Era sábado de Carnaval. Eu, ainda no trabalho, aguardava o fim da sentença que é saber de todos os rolês e não poder ir.
MC 3L no fone, eterno gosto de café velho na boca, mas pronto para aproveitar a madrugada do Grajaú, rumo ao Baile da ZR. Lá, a noite já é maior de idade e a rebordose só bate quando o sol aparece.
Último trem na estação Santa Cecília e meus planos começaram a ter limites. Plataforma lotada já era um indício de que o último trem poderia não vir e agora gozar estava ficando distante.
Às 23h30, entro no trem e ali começa a jornada de três baldeações entre estações, um ônibus e muita história.
Primeira parada, estação República em direção a Pinheiros. Sento no lugar dos idosos –é meia-noite, parça, não tem idoso no trem esse horário. Olho para frente e, pá! Simplesmente vejo Iemanjá, ou seria Afrodite? Não importa, era uma mulher tão linda que deixaria a Gisele Bündchen parecendo o Palmeiras no mundial, sem graça.
Negra de black power, vestida de branco e atentamente no meio do caos lendo “Mulher, Raça e Classe”, da Angela Davis, só pode ser miragem. Qual será o nome dela? Dandara, Lumena, Ruth? Será que ela se casaria comigo? Como seriam nossos filhos? Acho que a gente se daria muito bem.
Chegou a estação Fradique Coutinho e ela acaba com tudo o que construímos. Rapidamente guarda o livro, se levanta e sai, como se nunca tivéssemos nos visto. Peixes com ascendente em câncer é assim, parceiro.
“Um sábado desse, uma lua dessa. Todos os caminhos te levam à favela.” Chego em Pinheiros e o ambiente é bem mais carnavalesco. Pessoas vomitando nas escadas, fantasias rasgadas jogadas nos corredores, brigas e pessoas sangrando, um suco de Carnaval paulistano.
No Grajaú isso não acontece porque lá a gente é educado. Meu amigo Serpinha me manda uma mensagem:
Serpinha TIM: “E aí menor que horas você vai pousar? Tá de roda gigante pra cima de mim ramelão? Chega de oreada e cola logo. Tá só mandela aqui”.
Sem entender nada o que ele escreveu, ignorei a mensagem.
Em pé no trem lotado. Estação Rebouças, “O guarda sumiu o shopping trem ressurgiu”. 1h30 e os marretas tão vendendo três balas Finn por R$ 5. Comprei, lógico, estava morrendo de fome.

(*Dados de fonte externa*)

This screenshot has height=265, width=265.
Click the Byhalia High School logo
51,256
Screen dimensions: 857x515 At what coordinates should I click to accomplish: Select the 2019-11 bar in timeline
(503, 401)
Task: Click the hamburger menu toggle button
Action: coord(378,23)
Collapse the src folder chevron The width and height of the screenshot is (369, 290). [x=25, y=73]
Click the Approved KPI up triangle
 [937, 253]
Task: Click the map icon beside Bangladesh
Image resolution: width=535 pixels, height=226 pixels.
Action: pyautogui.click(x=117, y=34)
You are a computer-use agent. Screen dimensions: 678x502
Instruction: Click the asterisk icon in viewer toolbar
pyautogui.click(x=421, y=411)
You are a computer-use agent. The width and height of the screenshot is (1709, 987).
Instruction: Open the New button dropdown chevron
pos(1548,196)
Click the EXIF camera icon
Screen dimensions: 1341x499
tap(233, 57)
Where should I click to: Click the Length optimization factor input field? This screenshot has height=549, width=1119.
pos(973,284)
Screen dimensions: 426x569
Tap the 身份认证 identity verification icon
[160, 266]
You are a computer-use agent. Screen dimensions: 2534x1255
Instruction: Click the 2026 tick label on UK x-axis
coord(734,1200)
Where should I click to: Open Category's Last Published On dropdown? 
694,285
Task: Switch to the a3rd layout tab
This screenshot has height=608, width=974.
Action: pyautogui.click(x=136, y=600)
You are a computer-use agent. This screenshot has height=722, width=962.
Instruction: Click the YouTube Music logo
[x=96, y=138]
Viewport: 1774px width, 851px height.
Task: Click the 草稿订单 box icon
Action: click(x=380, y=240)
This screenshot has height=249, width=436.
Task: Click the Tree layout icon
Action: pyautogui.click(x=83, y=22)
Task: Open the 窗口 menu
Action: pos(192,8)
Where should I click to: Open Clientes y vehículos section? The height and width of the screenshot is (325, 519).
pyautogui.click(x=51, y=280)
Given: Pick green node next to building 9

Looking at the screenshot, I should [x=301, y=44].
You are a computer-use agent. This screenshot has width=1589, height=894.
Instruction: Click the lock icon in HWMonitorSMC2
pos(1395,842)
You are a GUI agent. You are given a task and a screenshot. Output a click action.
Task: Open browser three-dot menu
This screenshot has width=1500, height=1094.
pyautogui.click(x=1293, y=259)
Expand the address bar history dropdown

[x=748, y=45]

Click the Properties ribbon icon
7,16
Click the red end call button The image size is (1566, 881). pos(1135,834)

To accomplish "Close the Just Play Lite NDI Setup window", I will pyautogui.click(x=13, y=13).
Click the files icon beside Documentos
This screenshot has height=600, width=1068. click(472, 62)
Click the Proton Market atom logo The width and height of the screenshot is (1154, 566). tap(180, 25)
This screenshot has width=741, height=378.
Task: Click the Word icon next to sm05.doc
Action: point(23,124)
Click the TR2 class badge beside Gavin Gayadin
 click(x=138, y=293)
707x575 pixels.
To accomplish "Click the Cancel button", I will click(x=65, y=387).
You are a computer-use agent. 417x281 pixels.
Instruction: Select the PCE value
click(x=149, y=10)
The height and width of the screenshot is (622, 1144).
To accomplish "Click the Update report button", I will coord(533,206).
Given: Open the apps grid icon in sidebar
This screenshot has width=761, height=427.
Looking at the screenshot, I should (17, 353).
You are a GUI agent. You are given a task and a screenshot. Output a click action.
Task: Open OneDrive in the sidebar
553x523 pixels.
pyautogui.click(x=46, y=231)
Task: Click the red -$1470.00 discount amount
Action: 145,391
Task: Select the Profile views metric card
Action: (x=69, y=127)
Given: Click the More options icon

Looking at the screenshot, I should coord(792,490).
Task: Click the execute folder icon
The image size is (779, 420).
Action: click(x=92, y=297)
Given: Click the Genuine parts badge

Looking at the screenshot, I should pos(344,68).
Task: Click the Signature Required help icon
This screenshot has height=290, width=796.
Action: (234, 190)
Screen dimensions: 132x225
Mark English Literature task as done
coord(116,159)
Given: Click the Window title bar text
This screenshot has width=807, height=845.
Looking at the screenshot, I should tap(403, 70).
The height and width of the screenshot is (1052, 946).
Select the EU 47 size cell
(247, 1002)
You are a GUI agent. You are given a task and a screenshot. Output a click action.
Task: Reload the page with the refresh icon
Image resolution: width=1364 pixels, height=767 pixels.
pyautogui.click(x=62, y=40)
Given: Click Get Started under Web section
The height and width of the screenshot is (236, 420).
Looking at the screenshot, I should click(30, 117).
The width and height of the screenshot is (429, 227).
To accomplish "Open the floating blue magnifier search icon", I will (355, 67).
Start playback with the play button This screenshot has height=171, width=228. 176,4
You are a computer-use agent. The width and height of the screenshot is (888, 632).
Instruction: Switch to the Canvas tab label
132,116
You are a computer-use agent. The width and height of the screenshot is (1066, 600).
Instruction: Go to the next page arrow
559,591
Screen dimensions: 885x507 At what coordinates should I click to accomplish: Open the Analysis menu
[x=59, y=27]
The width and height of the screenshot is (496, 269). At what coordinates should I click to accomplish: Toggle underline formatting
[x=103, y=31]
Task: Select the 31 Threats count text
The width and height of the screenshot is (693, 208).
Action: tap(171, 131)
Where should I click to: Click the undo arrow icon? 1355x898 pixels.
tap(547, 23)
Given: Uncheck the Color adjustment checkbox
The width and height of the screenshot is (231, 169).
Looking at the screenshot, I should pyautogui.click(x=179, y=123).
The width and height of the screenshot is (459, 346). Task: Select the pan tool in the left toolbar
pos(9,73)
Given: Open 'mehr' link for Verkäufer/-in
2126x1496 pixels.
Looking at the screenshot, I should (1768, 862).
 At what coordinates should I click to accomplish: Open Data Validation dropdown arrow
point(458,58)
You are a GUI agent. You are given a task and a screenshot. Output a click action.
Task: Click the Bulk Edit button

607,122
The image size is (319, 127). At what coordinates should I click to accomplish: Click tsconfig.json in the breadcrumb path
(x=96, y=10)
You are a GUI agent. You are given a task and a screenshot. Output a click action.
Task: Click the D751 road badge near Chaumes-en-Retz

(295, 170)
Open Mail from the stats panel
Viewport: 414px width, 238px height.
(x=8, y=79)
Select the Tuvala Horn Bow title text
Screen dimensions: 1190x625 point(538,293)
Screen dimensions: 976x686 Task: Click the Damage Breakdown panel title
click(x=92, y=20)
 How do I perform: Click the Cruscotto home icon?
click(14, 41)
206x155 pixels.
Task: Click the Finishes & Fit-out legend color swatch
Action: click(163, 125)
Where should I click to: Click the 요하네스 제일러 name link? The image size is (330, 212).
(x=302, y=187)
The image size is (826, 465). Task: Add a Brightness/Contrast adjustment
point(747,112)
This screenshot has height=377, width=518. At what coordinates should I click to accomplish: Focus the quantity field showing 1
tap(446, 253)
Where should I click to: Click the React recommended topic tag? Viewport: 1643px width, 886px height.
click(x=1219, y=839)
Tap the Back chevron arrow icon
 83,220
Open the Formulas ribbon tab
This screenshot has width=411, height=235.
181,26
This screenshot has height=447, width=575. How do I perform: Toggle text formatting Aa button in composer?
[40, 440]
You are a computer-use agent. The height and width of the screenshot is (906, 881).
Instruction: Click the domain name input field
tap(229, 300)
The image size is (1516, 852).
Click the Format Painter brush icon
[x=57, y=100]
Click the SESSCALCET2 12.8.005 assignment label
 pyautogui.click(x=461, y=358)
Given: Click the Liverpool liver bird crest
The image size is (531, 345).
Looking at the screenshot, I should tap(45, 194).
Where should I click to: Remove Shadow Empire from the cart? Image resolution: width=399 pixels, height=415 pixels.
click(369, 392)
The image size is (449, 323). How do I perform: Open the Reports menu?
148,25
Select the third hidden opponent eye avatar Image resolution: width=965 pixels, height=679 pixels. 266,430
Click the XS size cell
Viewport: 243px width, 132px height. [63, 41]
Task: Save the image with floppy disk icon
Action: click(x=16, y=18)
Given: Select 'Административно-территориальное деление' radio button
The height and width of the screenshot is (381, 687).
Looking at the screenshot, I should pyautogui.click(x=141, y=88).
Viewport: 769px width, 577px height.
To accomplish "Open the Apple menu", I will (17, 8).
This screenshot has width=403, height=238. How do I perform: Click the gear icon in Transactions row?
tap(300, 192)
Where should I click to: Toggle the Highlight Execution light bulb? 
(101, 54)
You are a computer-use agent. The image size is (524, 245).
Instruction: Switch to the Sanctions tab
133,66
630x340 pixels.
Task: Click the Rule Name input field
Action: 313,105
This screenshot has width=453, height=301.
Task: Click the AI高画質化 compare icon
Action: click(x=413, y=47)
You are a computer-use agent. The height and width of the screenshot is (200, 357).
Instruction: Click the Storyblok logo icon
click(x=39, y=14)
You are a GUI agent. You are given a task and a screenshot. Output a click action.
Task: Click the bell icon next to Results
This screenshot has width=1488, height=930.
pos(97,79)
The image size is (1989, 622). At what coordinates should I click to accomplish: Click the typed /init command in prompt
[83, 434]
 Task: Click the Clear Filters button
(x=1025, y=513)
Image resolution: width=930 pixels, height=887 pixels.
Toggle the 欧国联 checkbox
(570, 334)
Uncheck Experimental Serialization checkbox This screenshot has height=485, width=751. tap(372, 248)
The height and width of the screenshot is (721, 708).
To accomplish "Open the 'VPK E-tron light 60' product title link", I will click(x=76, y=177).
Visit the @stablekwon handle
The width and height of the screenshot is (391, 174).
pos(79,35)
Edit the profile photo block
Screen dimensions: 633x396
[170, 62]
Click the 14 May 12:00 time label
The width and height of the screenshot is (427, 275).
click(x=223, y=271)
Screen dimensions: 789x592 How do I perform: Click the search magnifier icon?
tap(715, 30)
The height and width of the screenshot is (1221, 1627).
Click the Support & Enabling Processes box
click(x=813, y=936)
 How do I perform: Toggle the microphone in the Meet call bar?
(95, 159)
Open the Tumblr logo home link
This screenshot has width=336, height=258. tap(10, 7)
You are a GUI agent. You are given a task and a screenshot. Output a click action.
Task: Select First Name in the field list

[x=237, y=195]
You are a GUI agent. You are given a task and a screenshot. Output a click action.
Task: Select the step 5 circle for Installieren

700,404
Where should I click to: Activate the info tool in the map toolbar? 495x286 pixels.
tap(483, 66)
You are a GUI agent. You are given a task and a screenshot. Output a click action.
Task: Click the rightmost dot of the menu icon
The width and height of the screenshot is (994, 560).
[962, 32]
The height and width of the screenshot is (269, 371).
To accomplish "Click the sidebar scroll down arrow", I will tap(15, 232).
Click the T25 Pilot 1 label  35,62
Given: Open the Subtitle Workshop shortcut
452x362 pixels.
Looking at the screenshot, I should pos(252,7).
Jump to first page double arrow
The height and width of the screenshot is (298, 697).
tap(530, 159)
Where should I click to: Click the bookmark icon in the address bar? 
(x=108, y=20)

“Estação Santo Amaro, desembarque pelo lado direito do trem”, quem é usuário da CPTM e mora na sul de São Paulo sabe que esse é o sinal para uma das cenas mais incríveis da natureza. Nem o choque entre as águas do Rio Negro e Solimões proporciona esse espetáculo. Uns entrando, outros saindo, e o rio de pessoas está mais ressacado que o dia seguinte de uma balada com Skol a R$ 0,50.
Chego no terminal Grajaú, olho o relógio embaixo do letreiro do ônibus e já passa das 2h30 da manhã. Desistir não é comigo, parceiro, missão dada é missão cumprida! “Que horas passa o próximo Cocaia?” pergunto para um marronzinho. “Ele sai às 3h45”. Não tem problema desistir também, é só o primeiro dia de Carnaval.
Uma hora depois eu entro no ônibus vazio e com um cheiro forte de cerveja velha. Alguém deve ter curtido muito aqui. Meu rolê ainda não está perdido.
O motorista vai lendo as mensagens no WhatsApp enquanto eu penso que só quero chegar vivo no baile.
Desço no BNH e o bairro está um breu, vazio, cheio de garrafas quebradas no chão, cenário de “The Walking Dead”. Pessoas vão embora enquanto eu estou chegando.
Será que o Serpinha tá aqui?
Eu: “E aí parceiro tá onde?” Serpinha TIM: “Tô na leste. Teve operação aí no BNH. Voa pra cá!” Ele só pode estar de brincadeira. Vou meter o pé, abandonar o rolê. Também, que horas são? 5h45.